Using cutting edge 3d imaging, real-time computing, and rigorous physics, dS transforms your movement into real-time ripples and waves that warp virtual particle forcefields, triggering sound and image so that they emerge as interactive visuals and soundscapes.
Whereas modern technology increasingly offers us tailored individual experiences, this work fuses art and science to generate results which are most interesting and beautiful when amplified by collective and coherent action.
dS is home-brewed C++ code written by David Glowacki and Phillip Tew.
Collaborators include the Bristol Pervasive Media Studio, Charlie Williams, Mike Ashfold, Lee Malcom, Bristol University’s Centre for Public Engagement, and Arnolfini. Funding is being provided through a successful grant proposal made to the UK EPSRC.
Here’s a link to some tracks mixed at Changing Perspectives by Lee J. Malcolm using the DanceRoom Spectroscopy code (ToddlerSteps-MovingOn & ToddlerSteps). Click to play, or right click to download..
If you’re interested in the technical details, here’s how dS works...

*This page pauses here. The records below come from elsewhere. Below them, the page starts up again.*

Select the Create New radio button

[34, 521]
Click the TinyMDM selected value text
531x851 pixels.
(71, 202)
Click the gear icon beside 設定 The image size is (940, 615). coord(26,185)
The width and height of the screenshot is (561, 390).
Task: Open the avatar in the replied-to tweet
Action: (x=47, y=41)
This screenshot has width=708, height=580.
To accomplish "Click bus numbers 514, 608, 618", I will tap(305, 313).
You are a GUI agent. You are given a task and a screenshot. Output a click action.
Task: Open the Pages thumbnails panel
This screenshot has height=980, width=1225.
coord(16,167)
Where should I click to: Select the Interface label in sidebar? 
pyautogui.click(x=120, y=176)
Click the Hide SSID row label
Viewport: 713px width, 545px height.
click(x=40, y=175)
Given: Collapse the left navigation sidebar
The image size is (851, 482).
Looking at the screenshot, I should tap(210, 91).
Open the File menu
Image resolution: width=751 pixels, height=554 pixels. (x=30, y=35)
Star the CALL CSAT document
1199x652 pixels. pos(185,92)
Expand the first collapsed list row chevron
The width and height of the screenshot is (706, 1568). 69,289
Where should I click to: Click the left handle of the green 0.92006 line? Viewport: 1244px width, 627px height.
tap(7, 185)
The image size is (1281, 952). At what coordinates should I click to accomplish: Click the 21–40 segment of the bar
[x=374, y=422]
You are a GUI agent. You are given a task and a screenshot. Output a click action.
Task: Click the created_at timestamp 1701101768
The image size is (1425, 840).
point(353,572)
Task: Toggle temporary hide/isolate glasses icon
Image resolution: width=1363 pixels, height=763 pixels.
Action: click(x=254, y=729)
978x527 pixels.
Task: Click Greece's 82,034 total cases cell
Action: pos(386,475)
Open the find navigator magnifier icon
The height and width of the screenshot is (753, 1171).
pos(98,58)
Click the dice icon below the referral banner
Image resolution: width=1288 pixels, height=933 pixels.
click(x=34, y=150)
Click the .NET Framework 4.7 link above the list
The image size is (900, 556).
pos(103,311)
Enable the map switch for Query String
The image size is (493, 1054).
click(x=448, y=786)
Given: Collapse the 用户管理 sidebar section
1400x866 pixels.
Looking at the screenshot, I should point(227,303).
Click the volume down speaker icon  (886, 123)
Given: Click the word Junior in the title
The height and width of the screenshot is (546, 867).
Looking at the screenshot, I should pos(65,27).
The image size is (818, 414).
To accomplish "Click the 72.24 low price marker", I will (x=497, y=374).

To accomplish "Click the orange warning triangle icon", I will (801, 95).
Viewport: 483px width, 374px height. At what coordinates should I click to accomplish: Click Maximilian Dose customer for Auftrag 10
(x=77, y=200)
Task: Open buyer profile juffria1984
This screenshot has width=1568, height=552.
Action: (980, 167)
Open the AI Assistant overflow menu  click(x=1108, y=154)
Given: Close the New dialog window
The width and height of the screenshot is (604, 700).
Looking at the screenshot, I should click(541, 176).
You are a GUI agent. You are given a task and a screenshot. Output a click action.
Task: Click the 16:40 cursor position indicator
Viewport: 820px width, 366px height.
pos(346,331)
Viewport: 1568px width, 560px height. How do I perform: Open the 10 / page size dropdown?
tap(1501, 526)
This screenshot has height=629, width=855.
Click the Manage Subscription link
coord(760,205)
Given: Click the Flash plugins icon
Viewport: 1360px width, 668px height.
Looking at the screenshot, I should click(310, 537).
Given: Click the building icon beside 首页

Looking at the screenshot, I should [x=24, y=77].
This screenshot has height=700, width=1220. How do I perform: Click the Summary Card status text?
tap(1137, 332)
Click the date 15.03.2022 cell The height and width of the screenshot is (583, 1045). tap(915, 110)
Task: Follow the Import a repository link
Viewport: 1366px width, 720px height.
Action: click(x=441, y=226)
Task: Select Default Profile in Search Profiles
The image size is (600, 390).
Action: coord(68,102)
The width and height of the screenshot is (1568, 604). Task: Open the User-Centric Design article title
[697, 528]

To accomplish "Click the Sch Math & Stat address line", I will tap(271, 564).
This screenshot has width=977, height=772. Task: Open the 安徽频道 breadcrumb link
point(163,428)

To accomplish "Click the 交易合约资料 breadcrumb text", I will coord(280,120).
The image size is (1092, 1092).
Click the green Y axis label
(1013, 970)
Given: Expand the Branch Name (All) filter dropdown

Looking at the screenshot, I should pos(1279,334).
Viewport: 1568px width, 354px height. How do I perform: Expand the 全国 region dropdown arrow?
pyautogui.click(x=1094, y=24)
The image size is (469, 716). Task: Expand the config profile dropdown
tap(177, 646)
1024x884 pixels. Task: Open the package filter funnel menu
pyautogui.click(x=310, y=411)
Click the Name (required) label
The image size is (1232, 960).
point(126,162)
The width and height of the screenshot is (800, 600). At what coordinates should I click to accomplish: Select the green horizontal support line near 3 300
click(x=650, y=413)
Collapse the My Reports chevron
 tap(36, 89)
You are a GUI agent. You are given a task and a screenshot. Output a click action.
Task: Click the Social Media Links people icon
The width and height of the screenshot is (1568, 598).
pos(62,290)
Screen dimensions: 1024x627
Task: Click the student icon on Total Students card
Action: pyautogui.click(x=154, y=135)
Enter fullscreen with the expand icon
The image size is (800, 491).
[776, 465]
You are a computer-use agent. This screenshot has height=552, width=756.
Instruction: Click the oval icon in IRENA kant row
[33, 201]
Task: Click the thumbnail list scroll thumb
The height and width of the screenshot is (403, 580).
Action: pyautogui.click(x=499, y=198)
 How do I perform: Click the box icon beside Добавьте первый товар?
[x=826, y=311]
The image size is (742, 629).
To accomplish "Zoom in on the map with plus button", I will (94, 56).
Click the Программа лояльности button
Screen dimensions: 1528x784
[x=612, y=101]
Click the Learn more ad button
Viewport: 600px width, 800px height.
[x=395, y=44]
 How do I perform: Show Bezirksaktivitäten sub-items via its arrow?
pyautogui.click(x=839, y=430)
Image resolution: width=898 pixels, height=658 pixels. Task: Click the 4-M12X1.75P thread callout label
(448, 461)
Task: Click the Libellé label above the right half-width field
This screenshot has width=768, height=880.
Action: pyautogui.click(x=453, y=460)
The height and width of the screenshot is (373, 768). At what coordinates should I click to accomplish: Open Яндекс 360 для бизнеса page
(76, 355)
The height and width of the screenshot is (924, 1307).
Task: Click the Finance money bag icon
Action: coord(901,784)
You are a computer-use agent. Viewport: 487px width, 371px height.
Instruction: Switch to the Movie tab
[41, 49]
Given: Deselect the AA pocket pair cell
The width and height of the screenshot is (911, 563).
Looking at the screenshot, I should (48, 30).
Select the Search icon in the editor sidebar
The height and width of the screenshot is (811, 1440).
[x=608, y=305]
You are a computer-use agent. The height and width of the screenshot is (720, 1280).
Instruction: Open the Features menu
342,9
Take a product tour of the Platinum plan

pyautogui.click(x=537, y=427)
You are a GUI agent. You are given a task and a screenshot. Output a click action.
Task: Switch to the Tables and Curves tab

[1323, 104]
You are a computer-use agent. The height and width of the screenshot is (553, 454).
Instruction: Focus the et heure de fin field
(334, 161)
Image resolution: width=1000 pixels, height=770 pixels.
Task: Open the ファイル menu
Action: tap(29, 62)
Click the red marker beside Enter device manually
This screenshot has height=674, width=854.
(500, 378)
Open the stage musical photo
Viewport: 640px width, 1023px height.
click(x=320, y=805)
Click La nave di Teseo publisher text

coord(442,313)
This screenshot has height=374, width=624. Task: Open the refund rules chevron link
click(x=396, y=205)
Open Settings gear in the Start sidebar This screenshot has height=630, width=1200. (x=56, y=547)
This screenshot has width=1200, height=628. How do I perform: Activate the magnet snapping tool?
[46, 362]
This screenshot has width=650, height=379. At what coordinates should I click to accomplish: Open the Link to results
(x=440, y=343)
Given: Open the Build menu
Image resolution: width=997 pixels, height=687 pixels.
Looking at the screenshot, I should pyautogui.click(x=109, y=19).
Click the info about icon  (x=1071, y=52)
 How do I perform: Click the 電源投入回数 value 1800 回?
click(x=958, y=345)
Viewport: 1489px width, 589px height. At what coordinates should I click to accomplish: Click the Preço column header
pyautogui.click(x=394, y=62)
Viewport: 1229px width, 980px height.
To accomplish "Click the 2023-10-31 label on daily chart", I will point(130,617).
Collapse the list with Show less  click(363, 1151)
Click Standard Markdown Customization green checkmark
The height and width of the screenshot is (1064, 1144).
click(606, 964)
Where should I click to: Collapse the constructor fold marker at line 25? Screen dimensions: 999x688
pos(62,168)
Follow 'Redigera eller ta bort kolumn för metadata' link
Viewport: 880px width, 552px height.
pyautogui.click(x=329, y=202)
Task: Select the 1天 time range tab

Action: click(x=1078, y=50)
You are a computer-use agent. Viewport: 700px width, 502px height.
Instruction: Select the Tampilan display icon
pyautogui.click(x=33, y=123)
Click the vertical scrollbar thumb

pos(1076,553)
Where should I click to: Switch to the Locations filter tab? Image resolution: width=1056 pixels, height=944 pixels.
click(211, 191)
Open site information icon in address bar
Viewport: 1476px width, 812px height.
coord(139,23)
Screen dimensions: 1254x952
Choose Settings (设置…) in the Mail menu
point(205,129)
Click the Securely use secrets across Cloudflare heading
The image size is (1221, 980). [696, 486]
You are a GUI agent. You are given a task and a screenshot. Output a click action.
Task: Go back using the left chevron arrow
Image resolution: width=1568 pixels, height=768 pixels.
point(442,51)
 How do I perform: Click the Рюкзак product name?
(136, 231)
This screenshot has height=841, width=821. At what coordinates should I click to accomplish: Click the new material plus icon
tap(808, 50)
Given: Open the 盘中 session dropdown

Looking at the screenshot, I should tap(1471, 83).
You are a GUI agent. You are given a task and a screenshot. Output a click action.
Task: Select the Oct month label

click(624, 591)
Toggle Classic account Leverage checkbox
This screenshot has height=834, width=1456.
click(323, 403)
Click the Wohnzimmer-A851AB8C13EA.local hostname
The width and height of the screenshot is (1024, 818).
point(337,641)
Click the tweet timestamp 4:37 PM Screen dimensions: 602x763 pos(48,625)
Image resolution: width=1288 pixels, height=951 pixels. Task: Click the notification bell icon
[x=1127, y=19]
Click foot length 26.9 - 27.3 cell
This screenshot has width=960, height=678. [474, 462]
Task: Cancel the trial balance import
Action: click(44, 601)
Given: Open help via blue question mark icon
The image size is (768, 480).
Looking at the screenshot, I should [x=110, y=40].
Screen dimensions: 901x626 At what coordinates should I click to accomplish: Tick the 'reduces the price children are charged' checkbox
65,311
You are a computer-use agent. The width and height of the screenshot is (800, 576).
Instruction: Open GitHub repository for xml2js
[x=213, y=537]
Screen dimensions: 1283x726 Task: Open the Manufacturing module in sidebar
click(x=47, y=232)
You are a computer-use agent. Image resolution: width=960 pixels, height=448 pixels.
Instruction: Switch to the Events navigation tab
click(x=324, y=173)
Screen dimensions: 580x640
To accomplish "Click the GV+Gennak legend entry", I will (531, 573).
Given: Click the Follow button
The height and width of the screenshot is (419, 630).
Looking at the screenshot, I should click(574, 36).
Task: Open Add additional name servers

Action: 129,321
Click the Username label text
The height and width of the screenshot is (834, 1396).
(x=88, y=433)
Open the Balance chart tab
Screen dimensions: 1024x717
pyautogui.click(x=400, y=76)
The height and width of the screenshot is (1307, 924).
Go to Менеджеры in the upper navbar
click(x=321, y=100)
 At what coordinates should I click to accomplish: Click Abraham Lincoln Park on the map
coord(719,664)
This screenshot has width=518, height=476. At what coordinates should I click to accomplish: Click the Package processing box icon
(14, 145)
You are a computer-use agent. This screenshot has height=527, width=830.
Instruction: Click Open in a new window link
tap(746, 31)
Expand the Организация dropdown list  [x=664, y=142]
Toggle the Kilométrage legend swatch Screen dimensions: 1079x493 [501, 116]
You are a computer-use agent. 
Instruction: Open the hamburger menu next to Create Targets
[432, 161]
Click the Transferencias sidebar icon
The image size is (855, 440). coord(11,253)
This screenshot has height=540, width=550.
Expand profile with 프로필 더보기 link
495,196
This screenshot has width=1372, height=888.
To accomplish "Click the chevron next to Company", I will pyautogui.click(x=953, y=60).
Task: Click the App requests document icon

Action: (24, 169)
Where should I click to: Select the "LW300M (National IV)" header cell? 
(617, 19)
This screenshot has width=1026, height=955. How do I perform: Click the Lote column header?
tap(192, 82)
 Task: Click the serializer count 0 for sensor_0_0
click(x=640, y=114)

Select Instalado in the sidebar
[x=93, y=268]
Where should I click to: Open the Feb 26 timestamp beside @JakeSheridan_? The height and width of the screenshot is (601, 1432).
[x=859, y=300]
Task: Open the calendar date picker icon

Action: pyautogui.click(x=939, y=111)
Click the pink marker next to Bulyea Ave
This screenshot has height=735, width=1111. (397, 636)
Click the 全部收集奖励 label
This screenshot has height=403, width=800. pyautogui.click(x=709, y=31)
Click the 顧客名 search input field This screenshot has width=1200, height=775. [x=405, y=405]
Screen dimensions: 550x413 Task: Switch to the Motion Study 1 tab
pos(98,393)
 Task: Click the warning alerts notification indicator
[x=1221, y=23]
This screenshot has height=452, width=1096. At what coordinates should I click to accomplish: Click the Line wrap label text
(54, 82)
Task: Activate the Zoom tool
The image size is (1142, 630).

dS starts with a mixed classical-quantum (Feynmann-Hibbs) molecular dynamics simulation running on my Mac (this is the kinda stuff I’m an expert on from my research). Normally in these simulations, the atomic particles represent a closed system: they feel nothing but electrostatic forces from the other particles. But in dS, we let the virtual particle dynamics interact with the real world via connection to 3d imaging cameras suspended above the room. This results in a system which is open & interactive instead of closed. The 3d cameras track people’s motion and use it to warp the external forcefield that the particles feel. In real-time, we use some tripped out openGL effects to project the particle dynamics superimposed on the forcefield perturbation images taken by the camera. The particle motion appears chaotic to the naked eye, but some mathematical trickery lets us transform the apparent chaos into the ‘characteristic frequencies’ that describe the particle motion. This gives us a vibrational spectrum, which we pipe out to an electronica artist, and amp up to resonate throughout the exhibition space. The net result is that people can actually see and hear their forcefield imprint as they interact with and perturb the real atomic physics.